Sheldon Elter stands in front of dancers in Matthew Mackenzie's Bears.

The performances and design elements in Bears work well, but the script repeats itself. (Photo by Alexis McKeown)

There’s only so far you can go on style and good intentions. Bears looks fantastic and its political heart is in the right place. But the script is badly built, so it gets boring.

Sheldon Elter, who plays Floyd, narrates his character’s journey in the third person. When Floyd becomes the prime suspect in a workplace accident in Alberta’s oil patch, he flees through the woods to the BC coast following the route of Kinder Morgan’s Trans Mountain Pipeline. Floyd has always felt an affinity with bears and, as a travels west, he becomes suspiciously hairy and his haunches get more muscular.

A chorus of seven female dancers heightens the sense of magic as they transform into all sorts of creatures, including grouse and salmon.

There’s a wonderful sense of humour in Matthew Mackenzie’s script: “Chickadees were something a guy could count on, like caffeine and momentum”; “His sense of smell was heightened to the extreme: he could tell which squirrels were menstruating.”

Thanks largely to Monica Dottor’s choreography, the production is viscerally rewarding.

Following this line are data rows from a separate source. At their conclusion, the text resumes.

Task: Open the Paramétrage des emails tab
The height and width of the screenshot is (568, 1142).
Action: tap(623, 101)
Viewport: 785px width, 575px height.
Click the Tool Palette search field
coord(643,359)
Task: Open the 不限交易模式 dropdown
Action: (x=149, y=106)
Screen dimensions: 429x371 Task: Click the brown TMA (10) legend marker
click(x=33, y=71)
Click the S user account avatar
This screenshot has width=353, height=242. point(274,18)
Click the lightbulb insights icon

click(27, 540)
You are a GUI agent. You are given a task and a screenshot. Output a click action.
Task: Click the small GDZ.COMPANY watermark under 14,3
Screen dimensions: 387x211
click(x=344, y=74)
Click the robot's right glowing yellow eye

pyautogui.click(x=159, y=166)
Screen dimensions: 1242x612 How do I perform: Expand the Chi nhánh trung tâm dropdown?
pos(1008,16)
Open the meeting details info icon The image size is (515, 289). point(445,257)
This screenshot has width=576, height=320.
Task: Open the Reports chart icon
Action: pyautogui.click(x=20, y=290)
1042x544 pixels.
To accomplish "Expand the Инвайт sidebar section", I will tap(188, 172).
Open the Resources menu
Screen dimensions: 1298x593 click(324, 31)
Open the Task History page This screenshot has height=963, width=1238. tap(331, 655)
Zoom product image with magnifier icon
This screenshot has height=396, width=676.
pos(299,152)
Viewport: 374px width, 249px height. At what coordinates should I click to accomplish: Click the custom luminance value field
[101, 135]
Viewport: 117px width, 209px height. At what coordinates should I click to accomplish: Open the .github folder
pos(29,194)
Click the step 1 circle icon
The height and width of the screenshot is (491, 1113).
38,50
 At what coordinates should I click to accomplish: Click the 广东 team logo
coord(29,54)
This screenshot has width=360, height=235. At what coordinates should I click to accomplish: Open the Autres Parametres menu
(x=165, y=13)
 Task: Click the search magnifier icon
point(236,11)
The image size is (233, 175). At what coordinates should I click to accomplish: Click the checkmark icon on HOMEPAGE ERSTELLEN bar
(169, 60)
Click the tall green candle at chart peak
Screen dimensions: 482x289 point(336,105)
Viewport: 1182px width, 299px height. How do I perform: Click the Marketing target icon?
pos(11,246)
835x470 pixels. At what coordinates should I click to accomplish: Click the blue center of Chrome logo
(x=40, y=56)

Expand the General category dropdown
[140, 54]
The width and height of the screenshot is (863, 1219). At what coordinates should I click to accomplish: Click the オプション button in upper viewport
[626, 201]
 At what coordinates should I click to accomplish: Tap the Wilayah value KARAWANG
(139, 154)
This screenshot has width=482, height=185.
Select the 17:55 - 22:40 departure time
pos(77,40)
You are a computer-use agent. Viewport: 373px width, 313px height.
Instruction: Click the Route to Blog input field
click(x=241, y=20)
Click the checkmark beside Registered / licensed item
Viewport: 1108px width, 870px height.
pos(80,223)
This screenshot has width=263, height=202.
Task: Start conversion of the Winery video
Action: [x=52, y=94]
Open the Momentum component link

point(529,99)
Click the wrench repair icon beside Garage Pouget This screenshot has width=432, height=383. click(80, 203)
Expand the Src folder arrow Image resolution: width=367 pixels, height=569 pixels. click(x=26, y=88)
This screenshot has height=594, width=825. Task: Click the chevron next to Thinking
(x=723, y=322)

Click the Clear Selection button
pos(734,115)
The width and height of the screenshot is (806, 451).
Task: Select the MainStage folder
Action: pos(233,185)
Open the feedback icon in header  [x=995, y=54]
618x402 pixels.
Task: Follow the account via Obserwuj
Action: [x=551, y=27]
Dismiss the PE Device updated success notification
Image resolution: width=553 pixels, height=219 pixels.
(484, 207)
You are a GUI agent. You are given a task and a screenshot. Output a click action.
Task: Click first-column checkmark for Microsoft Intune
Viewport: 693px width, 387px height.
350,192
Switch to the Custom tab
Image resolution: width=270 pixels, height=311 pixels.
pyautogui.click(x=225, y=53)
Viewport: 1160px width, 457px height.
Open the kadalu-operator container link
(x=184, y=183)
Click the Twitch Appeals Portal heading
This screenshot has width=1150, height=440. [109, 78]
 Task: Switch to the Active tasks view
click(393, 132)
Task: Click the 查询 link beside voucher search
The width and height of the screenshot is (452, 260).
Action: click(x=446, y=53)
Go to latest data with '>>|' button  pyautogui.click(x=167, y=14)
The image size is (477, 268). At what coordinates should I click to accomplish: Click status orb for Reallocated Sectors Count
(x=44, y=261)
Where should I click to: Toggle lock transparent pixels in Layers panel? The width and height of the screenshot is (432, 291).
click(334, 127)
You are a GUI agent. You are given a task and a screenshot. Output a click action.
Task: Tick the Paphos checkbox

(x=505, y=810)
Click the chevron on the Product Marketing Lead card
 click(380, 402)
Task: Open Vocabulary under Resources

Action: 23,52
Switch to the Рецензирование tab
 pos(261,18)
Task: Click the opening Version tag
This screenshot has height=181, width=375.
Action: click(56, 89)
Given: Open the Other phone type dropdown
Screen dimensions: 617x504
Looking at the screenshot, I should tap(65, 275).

There’s a hand-slapping sequence that deftly evokes mayflies, which are referred to here as ephemera, and a lyrical passage in which the women appear as plants: “Wildflowers speckled the meadow like freckles on a ginger.” And, in the funniest sequence, the dancers adopt the intense, slightly stunned focus of prairie dogs.

Elton is a charismatic performer. A big guy, he moves with as much fluidity as the dancers. His voice has the resonance of a musical instrument. And he is so focused that he grounds the evening with all the inevitability of gravity.

Erin Gruber’s scenic design is lovely: mountains that look like they’re made out of paper hang on black webs and are beautifully lit.

But what’s the story about? Yes, Floyd is running away, but from what, exactly? What was the nature of the workplace accident, what was Floyd’s role, and what are the consequences if he gets caught? Because playwright Mackenzie doesn’t give us any of these details until the very end of his tale—and even then they’re generic—he fails to create enough narrative tension to draw us through his story.

Floyd does have a goal of sorts: he wants to become friends with some grizzlies. But the supposed obstacles he encounters are so easily overcome that they never feel real. Every time Floyd gets himself in a tight spot, buried in an avalanche, say, or sucked into a whirlpool, magical creatures—helpful chickadees, otters, and butterflies—come to his aid.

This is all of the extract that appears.